October is Liver Awareness Month — a month designated as a time to recognize and raise awareness about the importance of liver health and the causes of liver disease. Our livers serve many vital functions, including:

  • Breaking down, creating, and balancing nutrients from food
  • Storing energy
  • Cleaning the blood
  • Controlling blood clots
  • Fighting infection

According to the American Liver Foundation, there are more than 100 different liver diseases that are caused by:

  • Viruses
  • Genetics
  • Autoimmune disease
  • Excessive alcohol use
  • Poor diet and obesity 
  • Reactions to medications, street drugs, or toxic chemicals

Although many people live with liver disease not feeling sick or aware that any kind of damage is taking place, there are some common signs of liver disease to watch for:

  • Nausea and vomiting
  • Abdominal pain
  • Fatigue
  • Yellow-colored skin and eyes
  • Dark urine 
  • Weight loss

It’s important to note that symptoms can vary depending on the specific type of liver disease and/or cause of damage.

Common types of liver disease include:

  • Hereditary disorders
  • Hepatitis
  • Liver cancer
  • Alcoholic liver disease
  • Fatty liver disease
  • Cirrhosis 

 End of Life Liver Disease and Hospice Care

Liver disease is the third most common cause of death among working people, and a reason why people seek out hospice and palliative care.

A hospice team will educate the patient and their family about the disease and managing it as well as preparing them for what to expect in the final days. These services help make the situation more peaceful, comfortable, and tolerable. In fact, studies have shown that patients with liver issues often learn about hospice service when it’s too late and would likely benefit even more from the services, resulting in a better quality of life if they would have started these services earlier. 
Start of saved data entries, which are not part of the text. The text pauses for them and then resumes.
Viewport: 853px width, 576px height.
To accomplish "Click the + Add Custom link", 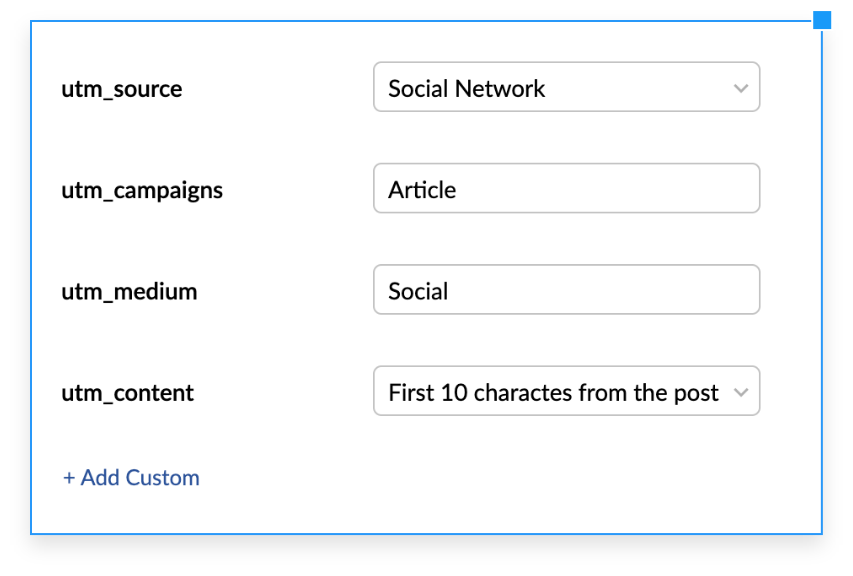I will pos(131,477).
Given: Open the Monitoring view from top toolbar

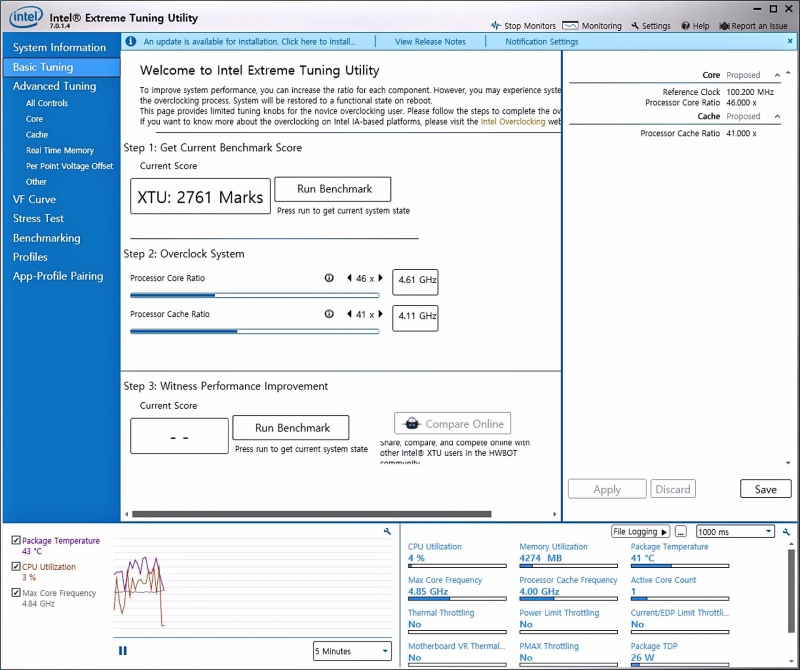Looking at the screenshot, I should (571, 26).
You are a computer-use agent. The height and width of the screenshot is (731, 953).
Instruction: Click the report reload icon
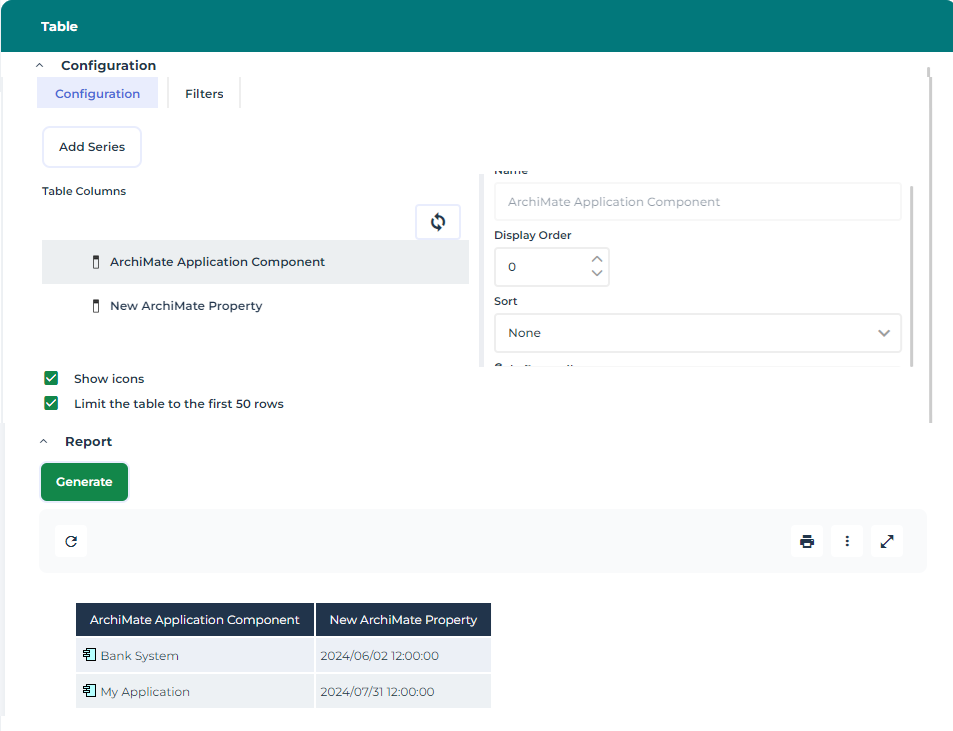(x=71, y=541)
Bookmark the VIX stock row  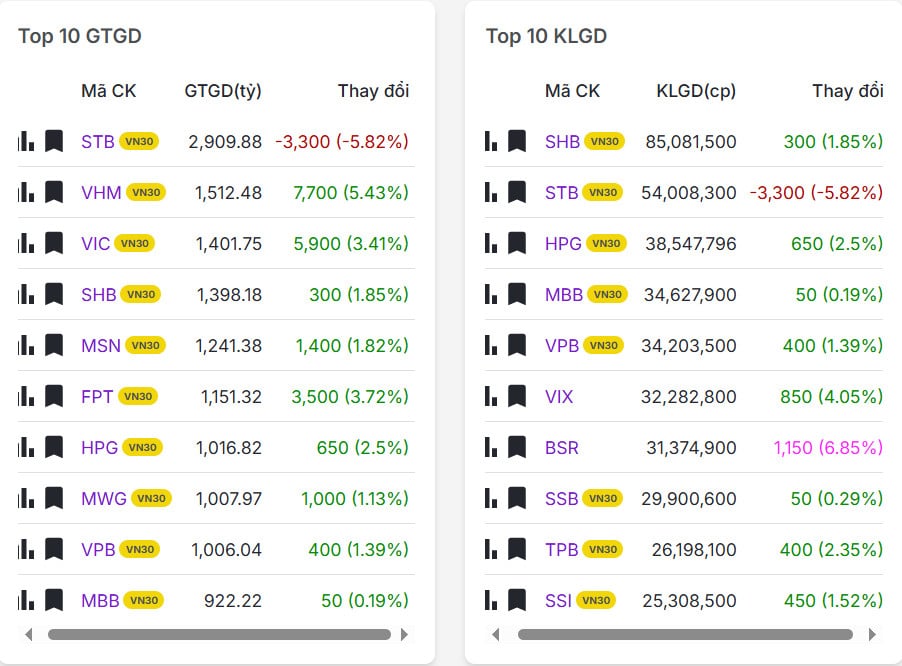tap(517, 396)
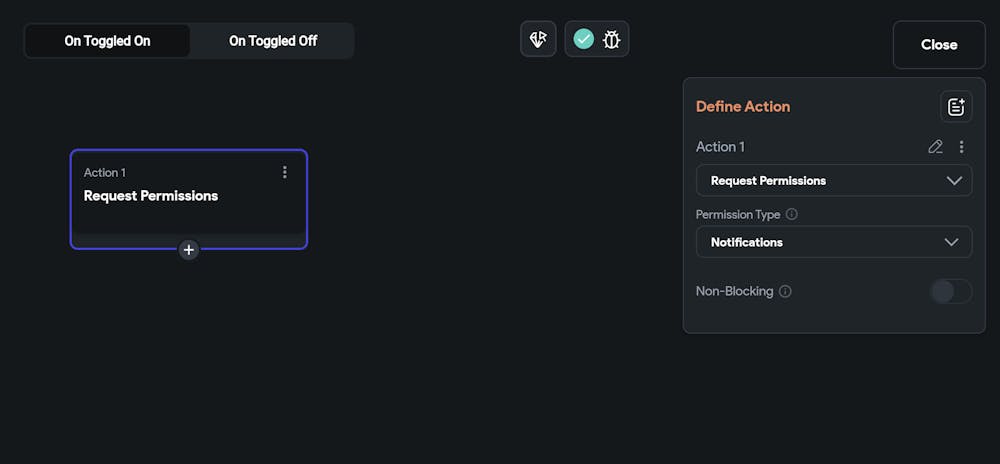Enable the Non-Blocking toggle
This screenshot has width=1000, height=464.
(950, 291)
End of Life Liver Disease and Palliative Care

Patients dealing with liver-related health conditions and diseases are encouraged to look into palliative care options. This medical philosophy focuses on the patient’s quality of life more than treatment methods that may be risky without great odds. Palliative care helps patients with effective pain management methods instead of more painful treatments. Sometimes, palliative care patients can even receive their treatments at home instead of staying in a high-stress clinical environment, such as a hospital.